Referring now to the drawings in which like reference numerals index like parts and with attention initially directed to FIG. 1, an electrical connector 10 includes a cable locking assembly formed from a nut member 12 and a shell member 14. An outer spring-loaded member 16 is positioned on the shell member and includes the usual knurled portion 18, a pair of slots 20 and a flange portion 22. The connector 10 shown in FIG. 1 is a male connector, as can be seen with more detail in FIG. 2. It is to be appreciated, however, that the internal electrical contact arrangement of the connector which forms the inventive portion of this application may also be used with a female connector which is designed to mate with the male connector 10. For example, as shown in dotted lines in FIG. 1, the female connector 24 may have a pair of pin members 26 which are adapted to ride within the slots 20. Although the invention will be described with reference to the male connector 10, as indicated above, the invention is not limited to such male connector.
Referring now to FIG. 2, the locking nut 12 is seen to have external threads 28 which mesh with an internal threaded portion 30 of the shell member 14. A spring member 32 is housed within the cavity 34 of the member 16 and maintains pressure between a ring member 36 and a flange portion 38 of the shell 14. The member 18 is slipped over the spring member 32 and the ring member 36 and is crimped downwardly at position 40 so as to lock the member 16 on the shell 14 and allow the member 16 to swivel and also to move in a direction away from the locking nut 12. A second ring member 42 serves as a stop.

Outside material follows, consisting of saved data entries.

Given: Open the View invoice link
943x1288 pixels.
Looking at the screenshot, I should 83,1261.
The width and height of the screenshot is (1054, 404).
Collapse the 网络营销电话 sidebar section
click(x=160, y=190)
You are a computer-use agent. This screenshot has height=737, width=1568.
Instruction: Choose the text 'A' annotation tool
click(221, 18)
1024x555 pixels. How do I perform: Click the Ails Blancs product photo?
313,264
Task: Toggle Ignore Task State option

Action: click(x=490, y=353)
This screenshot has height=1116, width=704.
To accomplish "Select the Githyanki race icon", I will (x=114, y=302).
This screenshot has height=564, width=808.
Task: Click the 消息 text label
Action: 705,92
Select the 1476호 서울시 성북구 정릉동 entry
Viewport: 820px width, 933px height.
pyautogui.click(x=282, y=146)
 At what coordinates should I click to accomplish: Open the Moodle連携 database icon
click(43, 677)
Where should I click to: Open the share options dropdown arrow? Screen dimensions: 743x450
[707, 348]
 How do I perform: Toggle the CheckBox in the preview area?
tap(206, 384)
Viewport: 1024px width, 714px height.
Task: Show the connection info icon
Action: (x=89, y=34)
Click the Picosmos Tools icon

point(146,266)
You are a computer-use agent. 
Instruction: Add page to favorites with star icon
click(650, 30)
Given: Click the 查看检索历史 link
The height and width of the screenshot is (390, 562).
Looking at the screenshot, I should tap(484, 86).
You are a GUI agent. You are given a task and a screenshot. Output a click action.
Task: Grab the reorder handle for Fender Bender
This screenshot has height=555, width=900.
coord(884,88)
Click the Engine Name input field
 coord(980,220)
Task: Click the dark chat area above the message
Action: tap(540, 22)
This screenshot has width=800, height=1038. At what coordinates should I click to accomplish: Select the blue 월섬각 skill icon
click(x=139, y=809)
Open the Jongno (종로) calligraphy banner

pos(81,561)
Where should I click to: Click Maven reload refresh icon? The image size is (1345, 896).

Referring to FIGS. 2 and 3, the tubular body or shell member 14 includes respective front and rear ends 44, 46. A through-bore 48 of shell member 14 includes a constricted forward bore portion and an enlarged rearward bore portion 52, the constricted bore portion 50 being of stepped configuration where bore portion 50 and intermediate bore portion 54 meet so as to define a rearwardly facing shoulder 56. As shown, the outer peripheral surface 58 of shell member 14 is of generally stepped configuration, terminating in a substantially frustoconical section 60, rearwardly of front end 44.
An insulator 62 is positioned in bore portions 50, 54. The insulator 62 has an axial bore 64 extending therethrough with a relatively large forward counterbore 66 and a relatively small rearward counterbore 68.
Insulator 62 may be composed Polytetraflouroethylene or other suitable dielectric material having sufficient structural rigidity to support a center contact member 70 within the insulator bore 64. Center contact member 70 includes a forward contacting portion 72 that is exposed within the insulator forward counterbore 66 so as to be accessible to a mating contact member from the front of the connector, and the center contact member has an axial recess 74 therein which opens to the rear of the contact member so as to receive the bared forward end of the center conductor of a coaxial cable (not shown).
The outer peripheral surface 76 of insulator 62 is of stepped configuration where peripheral portions 78, 80 meet so as to define a forwardly facing annular shoulder 82. Peripheral portion 78 has a diameter closely corresponding with the inner diameter of intermediate bore section 54 of shell member 14 so as to provide a tight fit between these surfaces. Peripheral portion 80, likewise, has an outer diameter closely corresponding to the inner diameter of bore portion 50 of the insulator 62 for a tight fit therewith.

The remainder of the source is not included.